Tenerife, un paraíso turístico internacional castigado por la delincuencia más desalmada, ha vivido bajo la sombra de un grupo criminal que ha sangrado los comercios de la isla. Una banda despiadada, dispuesta a arrasar con el esfuerzo de los trabajadores autónomos, ha sido finalmente desarticulada por la Guardia Civil tras cometer una treintena de asaltos que han dejado una profunda huella de indignación en la sociedad canaria.
Lo que resulta verdaderamente intolerable y enciende las alarmas sociales es el perfil de los detenidos: diez jóvenes con edades comprendidas entre los 18 y los 25 años.
Personas en plena juventud que, lejos de buscar un futuro digno a través del trabajo o el estudio, decidieron asociarse para desatar el caos, demostrando un desprecio absoluto hacia la vida y los bienes de los ciudadanos honestos.
Esta red delictiva operaba principalmente durante la madrugada, aprovechando el descanso de los vecinos para reventar negocios mediante el destructivo método del alunizaje. Con una frialdad pasmosa, estampaban vehículos a gran velocidad contra los escaparates de farmacias, cafeterías, restaurantes y gasolineras, destrozando fachadas enteras en cuestión de segundos para apoderarse de las cajas registradoras.
Para cometer estas brutales embestidas, los delincuentes no dudaban en saquear primero a las empresas de alquiler de vehículos de la isla, a las que sustrajeron más de veinte coches. Estos turismos eran utilizados de forma temeraria como auténticos arietes desechables, asumiendo un riesgo extremo que afortunadamente no terminó en tragedias humanas en las carreteras tinerfeñas.

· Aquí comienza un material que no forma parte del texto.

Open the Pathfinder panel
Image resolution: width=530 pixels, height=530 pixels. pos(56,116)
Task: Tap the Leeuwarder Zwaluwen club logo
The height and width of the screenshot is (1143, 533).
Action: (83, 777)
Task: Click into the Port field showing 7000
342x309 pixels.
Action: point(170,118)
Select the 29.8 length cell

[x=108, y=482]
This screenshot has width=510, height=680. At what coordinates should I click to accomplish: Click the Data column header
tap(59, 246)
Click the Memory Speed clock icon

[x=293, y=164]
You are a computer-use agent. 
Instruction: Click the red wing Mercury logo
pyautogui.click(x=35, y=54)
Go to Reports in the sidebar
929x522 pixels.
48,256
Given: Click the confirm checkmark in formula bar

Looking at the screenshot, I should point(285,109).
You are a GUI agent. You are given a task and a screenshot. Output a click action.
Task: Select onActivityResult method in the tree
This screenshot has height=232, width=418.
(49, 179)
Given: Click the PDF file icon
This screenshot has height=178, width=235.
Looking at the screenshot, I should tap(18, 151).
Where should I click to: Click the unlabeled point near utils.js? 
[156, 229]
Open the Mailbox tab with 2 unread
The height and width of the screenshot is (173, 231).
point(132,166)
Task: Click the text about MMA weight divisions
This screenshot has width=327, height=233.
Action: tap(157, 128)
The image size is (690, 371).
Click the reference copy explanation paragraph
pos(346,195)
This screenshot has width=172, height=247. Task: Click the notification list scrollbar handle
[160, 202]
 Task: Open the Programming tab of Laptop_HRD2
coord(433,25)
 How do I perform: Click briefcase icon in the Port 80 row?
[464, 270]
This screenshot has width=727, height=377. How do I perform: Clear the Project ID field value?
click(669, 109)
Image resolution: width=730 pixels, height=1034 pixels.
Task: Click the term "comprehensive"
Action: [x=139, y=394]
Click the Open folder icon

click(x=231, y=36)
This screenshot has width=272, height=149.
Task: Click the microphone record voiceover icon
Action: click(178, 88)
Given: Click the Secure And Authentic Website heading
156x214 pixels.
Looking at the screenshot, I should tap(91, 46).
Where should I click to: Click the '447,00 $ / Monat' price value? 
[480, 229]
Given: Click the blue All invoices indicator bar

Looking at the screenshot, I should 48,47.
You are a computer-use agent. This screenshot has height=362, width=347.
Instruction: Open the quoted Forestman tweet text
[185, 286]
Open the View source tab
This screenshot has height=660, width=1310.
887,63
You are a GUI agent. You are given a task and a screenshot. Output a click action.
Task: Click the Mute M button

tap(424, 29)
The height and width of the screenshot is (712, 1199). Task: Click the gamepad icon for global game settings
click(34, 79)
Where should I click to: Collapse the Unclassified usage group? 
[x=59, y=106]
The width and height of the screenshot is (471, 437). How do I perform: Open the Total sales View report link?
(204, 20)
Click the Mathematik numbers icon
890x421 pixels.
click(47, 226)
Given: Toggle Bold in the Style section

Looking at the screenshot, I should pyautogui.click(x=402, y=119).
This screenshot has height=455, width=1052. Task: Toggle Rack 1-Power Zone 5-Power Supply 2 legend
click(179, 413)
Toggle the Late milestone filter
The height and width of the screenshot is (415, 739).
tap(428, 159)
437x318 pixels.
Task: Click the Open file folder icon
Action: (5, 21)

La ambición delictiva de estos jóvenes no se detuvo en los daños materiales, sino que escaló hacia una violencia física verdaderamente terrorífica. La banda perpetró asaltos a mano armada en joyerías y viviendas particulares, irrumpiendo en los inmuebles provistos de machetes, cuchillos de grandes dimensiones y bates de béisbol con los que intimidaban y arrinconaban a sus víctimas.
La impunidad con la que pretendían actuar se refleja en sus cobardes métodos de ocultación para entorpecer la acción de la justicia. En cada golpe, los asaltantes cubrían sus rostros con pasamontañas y máscaras, utilizaban placas de matrícula falsificadas en los coches robados y cambiaban continuamente de vestimenta para burlar las descripciones de los testigos y los objetivos de las cámaras de seguridad.
El balance económico de su actividad criminal es devastador para el tejido empresarial de la isla, sumando pérdidas que asfixian a los pequeños propietarios. Los destrozos provocados en los alunizajes superan los 60.000 euros en daños materiales, a lo que hay que sumar el robo de piezas de oro valoradas en 38.600 euros y otros efectos comerciales tasados en 30.000 euros.
La impunidad del grupo se extendió de manera alarmante por toda la geografía insular, demostrando que ningún municipio estaba a salvo de sus garras. Las autoridades les atribuyen al menos 35 hechos delictivos cometidos en doce localidades distintas, sembrando el miedo desde zonas turísticas del sur como Adeje y Arona hasta núcleos urbanos como Santa Cruz de Tenerife y San Cristóbal de La Laguna.
El fin de este enjambre criminal llegó gracias a una laboriosa investigación de la Guardia Civil que culminó con un despliegue policial simultáneo en tres puntos de la isla. Los agentes asaltaron los escondites de la banda en Adeje, Arona y La Laguna, lugares donde los detenidos se refugiaban y ocultaban las pruebas de sus fechorías tras las noches de pillaje.
En el interior de las viviendas registradas, las fuerzas de seguridad desenterraron el arsenal y las pruebas del delito que ratifican la alta peligrosidad de la organización. Se intervinieron herramientas pesadas como mazas y cizallas para reventar cerraduras, pasamontañas, placas falsas, una gran parte de las joyas de oro robadas y los temibles machetes con los que amenazaban a los ciudadanos.
La caída de la banda, bautizada como operación 'Enjambre', ha sido el resultado de un frente común dirigido por el Juzgado de Instrucción número 3 de Arona y la Fiscalía Provincial. El éxito del operativo ha requerido el esfuerzo coordinado de la Policía Judicial de la Guardia Civil, el Grupo de Reserva y Seguridad de Canarias y unidades caninas especializadas en el rastreo de pruebas.
Tras pasar a disposición judicial, la magistrada ha respondido con la firmeza contundente que la ciudadanía exigía ante semejante ola de violencia. Se ha decretado el ingreso en prisión provisional, comunicada y sin fianza para los tres principales cabecillas del grupo, garantizando que estos peligrosos delincuentes dejen de amenazar la seguridad de las calles canarias.